SÉRIE D'EXERCICES:
A - Répondez s'il vous plaît à ces questions sur l'extrait consacré au journal berlinois de Max Frisch :
(i) En quelle année la rencontre à Zurich a-t-elle eu lieu ?
(ii) Jusqu'à quand le manuscrit est-il resté caché dans le coffre-fort d'une banque ?
(iii) Combien de carnets compte l'ensemble dont la sélection publiée reprend les deux premiers ?
B - Dans l'extrait sur le journal berlinois de Max Frisch, recopiez le passage de «Vingt ans durant, le» à «de lui-même aussi.» en échangeant «zurichoise» contre «genevoise».

EXTRAIT DU TEXTE:

Vingt ans durant, le «Berliner Journal» de l’écrivain suisse est resté enfermé dans un coffre-fort d’une banque zurichoise. Les extraits de ce journal, qui viennent d’être publiés, montrent un observateur génial – de lui-même aussi.
Volker Hage
Max Frisch avait passé 70 ans quand je l’ai rencontré à Zurich, en 1982. Nous nous sommes vus aux Archives Max Frisch en voie de création à l’EPFZ. Il était d’humeur badine. Ce jour-là, il parla du journal intime de ses années berlinoises, dans lequel il avait consigné des réflexions parfois politiques mais aussi très privées. Des notations personnelles des années 1973 à 1980, qui devaient rester inaccessibles. Ce Berliner Journal, comme il l’intitula, ne pouvait être dévoilé que vingt ans après sa mort.
Ces jours-ci, une partie de ce manuscrit nimbé de secrets, caché jusqu’en avril 2011 dans le coffre-fort d’une banque de Zurich, a été rendue accessible au public et transférée directement aux Archives Max Frisch. La sélection, publiée sous le titre Aus dem Berliner Journal, comprend les deux premiers d’un ensemble de cinq carnets, encore notablement expurgés. La censure s’explique par les droits de la personnalité de Marianne Frisch, l’épouse de vingt-huit ans cadette de l’écrivain. Ils ont été mariés de 1968 à 1975 et l’union avait connu de sérieuses déchirures bien avant la séparation définitive. Les extraits destinés à la publication ont été soumis à Marianne au printemps 2013. Elle n’en a pas modifié une syllabe. Dans ce qui est publié, Marianne Frisch (en général abrégée M.) est certes régulièrement mentionnée, mais sans rancune. Quand il est question du couple, c’est en général l’homme qui fait pâle figure. Mais on devine que dans les passages censurés se cachent aussi de la colère, des disputes et de l’indignation.
Prendre de la distance. Pas d’indiscrétions, donc. Bien plus des portraits d’écrivains de l’Ouest et de l’Est et des coups d’œil sur la vie en RDA et sur le comportement de ses habitants. Sans parler d’esquisses du quotidien à Berlin-Ouest. Observations, rêves et visions, doutes, peur de l’échec, dépression: tout ce qu’on s’attend à lire sous la plume de Frisch.

DONNÉES ENREGISTRÉES:
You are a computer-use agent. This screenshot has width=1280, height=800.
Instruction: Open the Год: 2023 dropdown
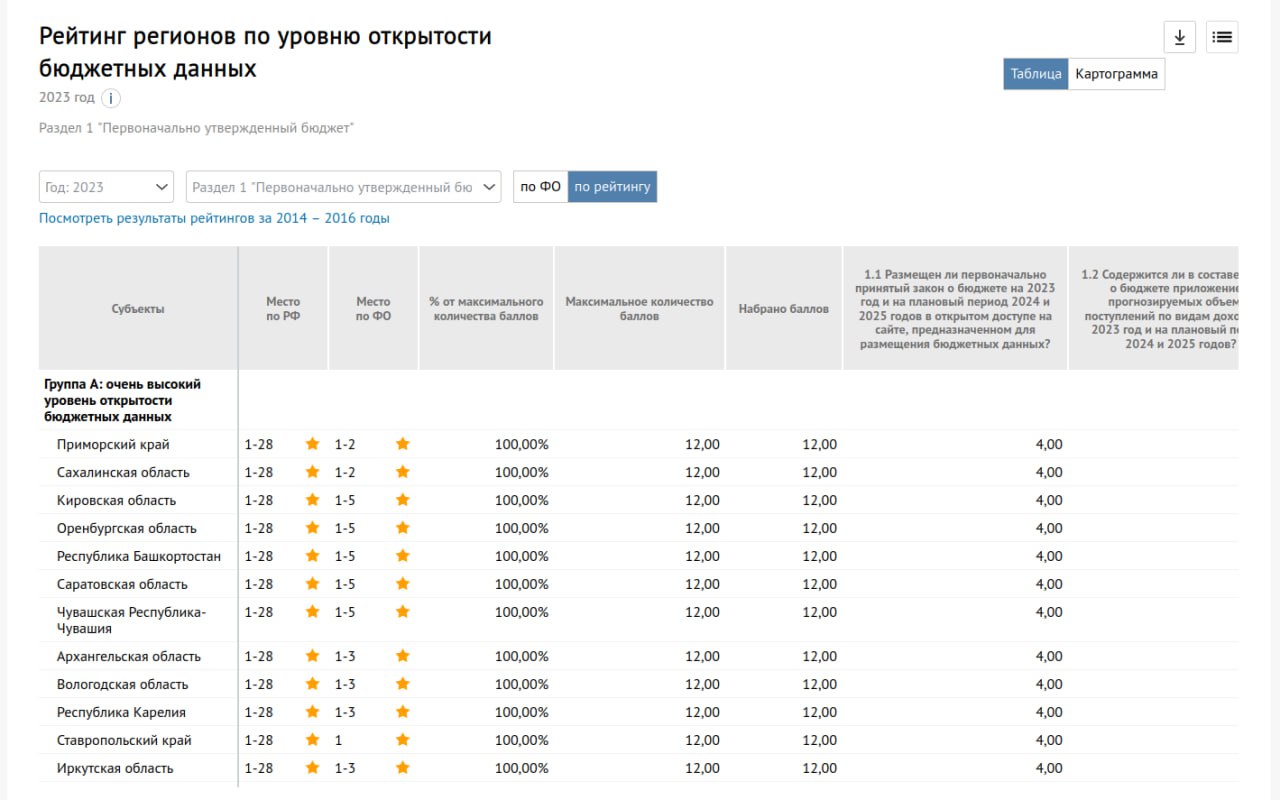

CORRIGÉ DES EXERCICES:
A -
(i) En 1982.
(ii) Jusqu'en avril 2011.
(iii) Cinq carnets.

B -
Vingt ans durant, le «Berliner Journal» de l’écrivain suisse est resté enfermé dans un coffre-fort d’une banque genevoise. Les extraits de ce journal, qui viennent d’être publiés, montrent un observateur génial – de lui-même aussi.